Without any doubt the most watched reality television programme in New Zealand today is "Sensing Murder", the Ninox Television version of the Danish Nordisk Films series "Sensing Murder".

The programme sets a group of pre-qualified psychics against unsolved New Zealand murder cases. In most cases the psychics are given nothing more to work with than a picture of the victim which in a good many cases they don't even look at until they have already stated the victims name, age at death, description and some aspects of their character.

The most important person in the whole series is forensic psychologist Nigel Latta who witnessed the whole process as an independent observer and has posted his views on his Goldfish Wisdom website. While the format of the programme (with its over-the-top music and eerie graphics) might otherwise suggest a load of drivel this additional level of scrutiny endows the programme with a serious level of credibility.

In one of the most recent programmes Nigel said something which I completely agree with. He said "this is not soft stuff, this is hard science" and drew a parallel with the mysterious nature of quantum entanglement.

For some comparing the showmanship of stage psychics with replicable physical phenomena will sound like a complete travesty. The former is not a controlled experiment, is not repeatable and the only theoretical framework sounds like fairies at the bottom of the garden. By contrast entanglement is so predictable that it is beginning to leave the science lab and enter the province of engineering.
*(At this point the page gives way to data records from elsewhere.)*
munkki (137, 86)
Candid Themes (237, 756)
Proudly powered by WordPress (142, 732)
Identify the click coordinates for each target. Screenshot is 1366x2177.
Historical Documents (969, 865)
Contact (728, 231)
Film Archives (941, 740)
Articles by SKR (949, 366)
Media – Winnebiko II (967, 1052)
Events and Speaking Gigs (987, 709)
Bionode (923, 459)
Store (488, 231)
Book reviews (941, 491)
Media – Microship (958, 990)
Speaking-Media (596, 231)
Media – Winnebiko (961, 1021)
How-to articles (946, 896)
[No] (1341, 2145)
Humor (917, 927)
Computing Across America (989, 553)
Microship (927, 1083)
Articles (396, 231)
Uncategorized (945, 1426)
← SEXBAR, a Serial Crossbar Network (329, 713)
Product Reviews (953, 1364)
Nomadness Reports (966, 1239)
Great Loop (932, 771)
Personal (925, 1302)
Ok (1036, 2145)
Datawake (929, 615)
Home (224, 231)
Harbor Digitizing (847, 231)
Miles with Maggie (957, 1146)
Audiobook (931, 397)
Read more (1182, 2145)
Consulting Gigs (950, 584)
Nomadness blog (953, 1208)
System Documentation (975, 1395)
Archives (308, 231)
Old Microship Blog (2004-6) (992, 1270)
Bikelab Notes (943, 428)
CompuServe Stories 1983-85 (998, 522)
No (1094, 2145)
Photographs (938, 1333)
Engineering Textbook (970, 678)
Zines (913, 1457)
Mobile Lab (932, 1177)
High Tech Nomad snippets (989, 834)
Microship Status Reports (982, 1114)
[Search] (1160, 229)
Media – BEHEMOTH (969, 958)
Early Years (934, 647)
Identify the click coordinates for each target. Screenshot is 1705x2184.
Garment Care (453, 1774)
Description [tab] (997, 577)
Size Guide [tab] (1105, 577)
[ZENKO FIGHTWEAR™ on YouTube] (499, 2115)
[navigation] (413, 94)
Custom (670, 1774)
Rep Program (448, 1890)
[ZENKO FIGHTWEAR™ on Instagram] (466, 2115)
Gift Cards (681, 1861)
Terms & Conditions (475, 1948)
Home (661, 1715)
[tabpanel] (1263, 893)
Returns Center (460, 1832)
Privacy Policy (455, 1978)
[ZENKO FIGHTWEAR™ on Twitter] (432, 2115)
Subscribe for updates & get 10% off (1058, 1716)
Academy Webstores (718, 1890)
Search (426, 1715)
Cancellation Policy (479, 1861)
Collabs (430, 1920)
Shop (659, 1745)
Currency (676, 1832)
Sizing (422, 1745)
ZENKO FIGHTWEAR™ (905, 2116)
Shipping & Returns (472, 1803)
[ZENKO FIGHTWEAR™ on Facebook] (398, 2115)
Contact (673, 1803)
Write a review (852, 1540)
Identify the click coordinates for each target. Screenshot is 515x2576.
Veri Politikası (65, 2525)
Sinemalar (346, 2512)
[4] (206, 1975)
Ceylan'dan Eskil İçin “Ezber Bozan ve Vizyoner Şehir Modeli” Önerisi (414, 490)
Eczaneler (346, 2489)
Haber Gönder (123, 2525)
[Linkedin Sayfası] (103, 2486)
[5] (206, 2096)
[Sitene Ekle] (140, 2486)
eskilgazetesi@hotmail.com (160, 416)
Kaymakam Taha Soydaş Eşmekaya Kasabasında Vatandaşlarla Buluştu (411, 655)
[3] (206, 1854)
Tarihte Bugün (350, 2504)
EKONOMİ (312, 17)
But this is where the real problem is not with fairies vs reality but the limits of the philosophy of science. The fundamental problem with science is that unlike life it demands repeatability. Life simply isn't repeatable. You can send the same lovers to the same place in the same weather with the same picnic basket and one day they will have a fabulous time and another come home bitching. You cannot, as the Greek Philosopher Heraclitus observed, step into the same river twice. Science works by pinning down all the variables and trying to determine the correlations between those left free. It "interrogates nature" or in the case of some parts of biology to do with vivasection frankly tortures the information out of nature. The problem is, not surprisingly, what if nature doesn't want to be interrogated?

To my mind it must always come back to two things. Phenomena and theory. As Thomas Kuhn pointed out in "The Structure of Scientific Revolutions" science has tended to be governed by a basic doctrine. The doctrine seeks out reinforcing evidence and discounts equivocal or dissenting evidence. But gradually over time the evidence of phenomena outside the doctrine builds until a revolution occurs and a new theory/doctrine is promoted. There is no recognition of psychic phenomena in the doctrine of classic science. All evidence is dismissed as "unscientific" in line with Kuhn's predictions.

However there are some scientists who believe there are real phenomena which current scientific doctrine dismisses which should be more properly investigated. Rupert Sheldrake has long contended that biological systems demonstrate a capacity for adaption and learning which exceeds any conventional explanation. He has proposed "seven experiments which would change the world" which rely heavily on the proposition that many phenomena defy statistical prediction of outcomes.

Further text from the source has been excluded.